Reputation: 481
How can I use a kernel in a logistic regression model using the sklearn library?
logreg = LogisticRegression()
logreg.fit(X_train, y_train)
y_pred = logreg.predict(X_test)
print(y_pred)
print(confusion_matrix(y_test,y_pred))
print(classification_report(y_test,y_pred))
predicted= logreg.predict(predict)
print("Accuracy:",metrics.accuracy_score(y_test, y_pred))
Upvotes: 11
Views: 6799
Reputation: 33147
Very nice question but scikit-learn
currently does not support neither kernel logistic regression nor the ANOVA kernel.

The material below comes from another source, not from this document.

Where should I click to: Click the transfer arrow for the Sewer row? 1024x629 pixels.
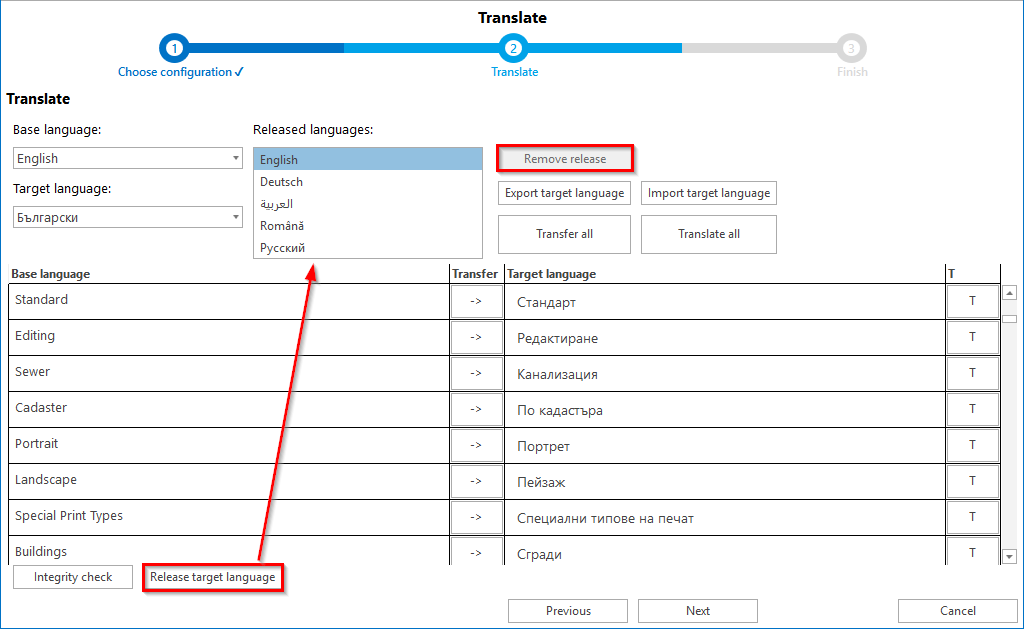tap(476, 373)
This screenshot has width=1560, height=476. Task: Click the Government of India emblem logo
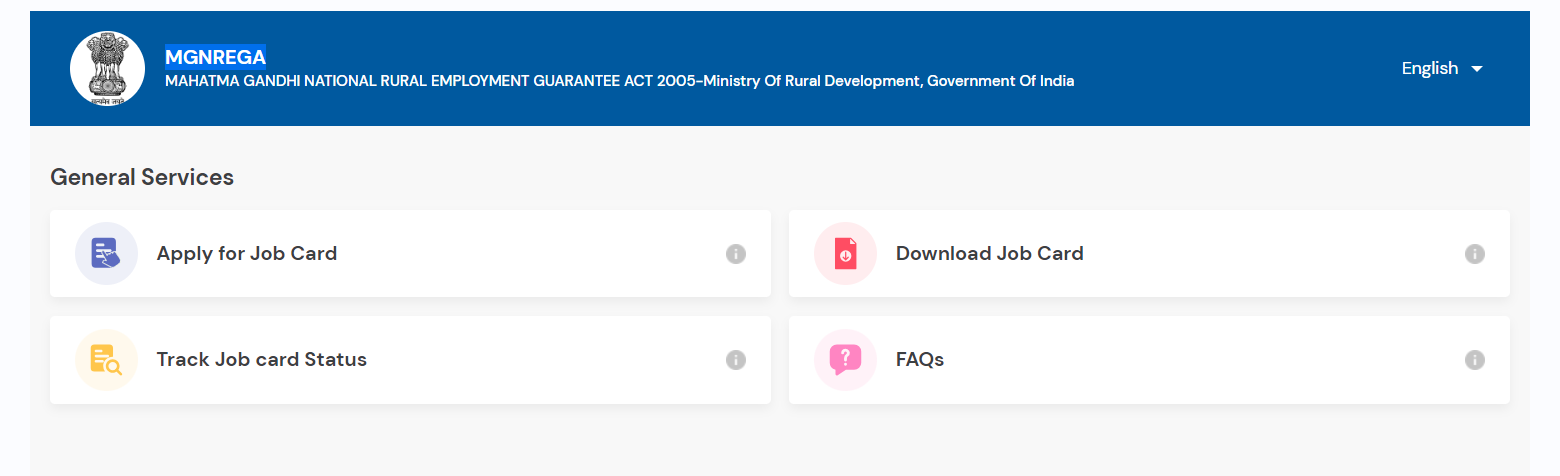(x=107, y=68)
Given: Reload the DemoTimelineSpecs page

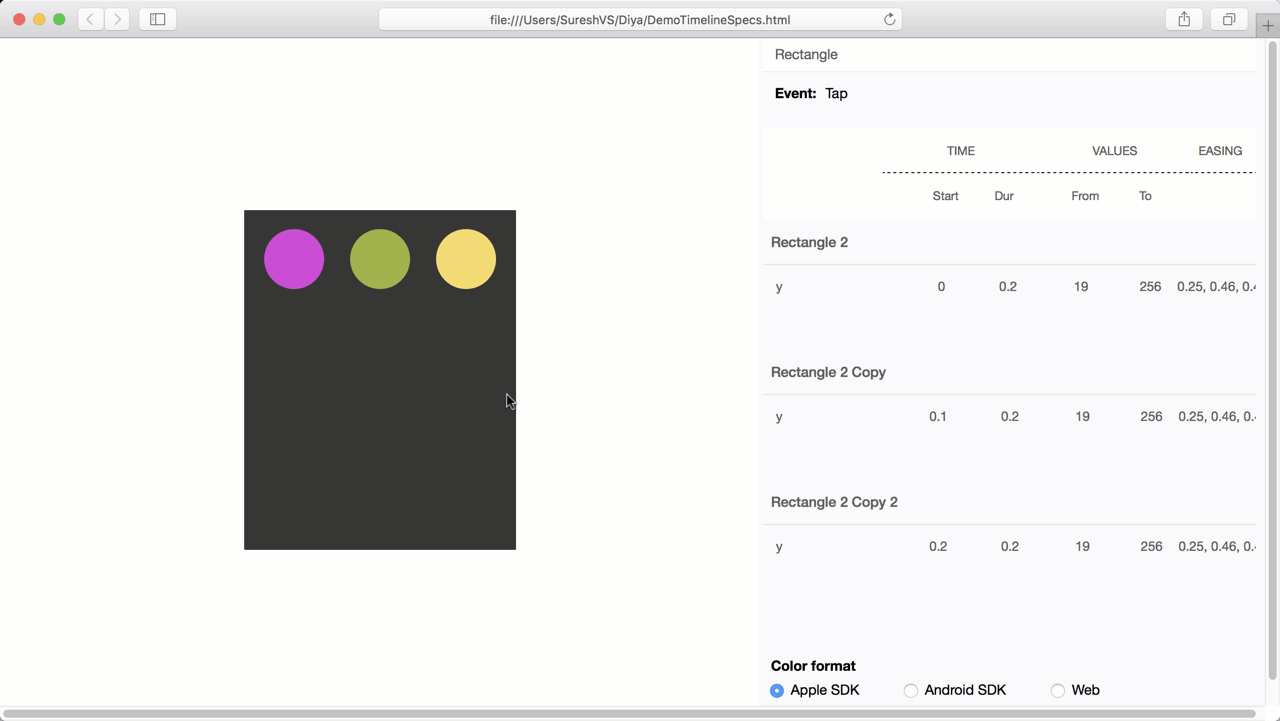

You can implement it though.
Example 1 for the ANOVA kernel:
import numpy as np
from sklearn.metrics.pairwise import check_pairwise_arrays
from scipy.linalg import cholesky
from sklearn.linear_model import LogisticRegression
def anova_kernel(X, Y=None, gamma=None, p=1):
X, Y = check_pairwise_arrays(X, Y)
if gamma is None:
gamma = 1. / X.shape[1]
diff = X[:, None, :] - Y[None, :, :]
diff **= 2
diff *= -gamma
np.exp(diff, out=diff)
K = diff.sum(axis=2)
K **= p
return K
# Kernel matrix based on X matrix of all data points
K = anova_kernel(X)
R = cholesky(K, lower=False)
# Define the model
clf = LogisticRegression()
# Here, I assume that you have split the data and here, train are the indices for the training set
clf.fit(R[train], y_train)
preds = clf.predict(R[test])¨
Example 2 for Nyström:
from sklearn.kernel_approximation import Nystroem
from sklearn.linear_model import LogisticRegression
from sklearn.pipeline import Pipeline
K_train = anova_kernel(X_train)
clf = Pipeline([
('nys', Nystroem(kernel='precomputed', n_components=100)),
('lr', LogisticRegression())])
clf.fit(K_train, y_train)
K_test = anova_kernel(X_test, X_train)
preds = clf.predict(K_test)
Upvotes: 13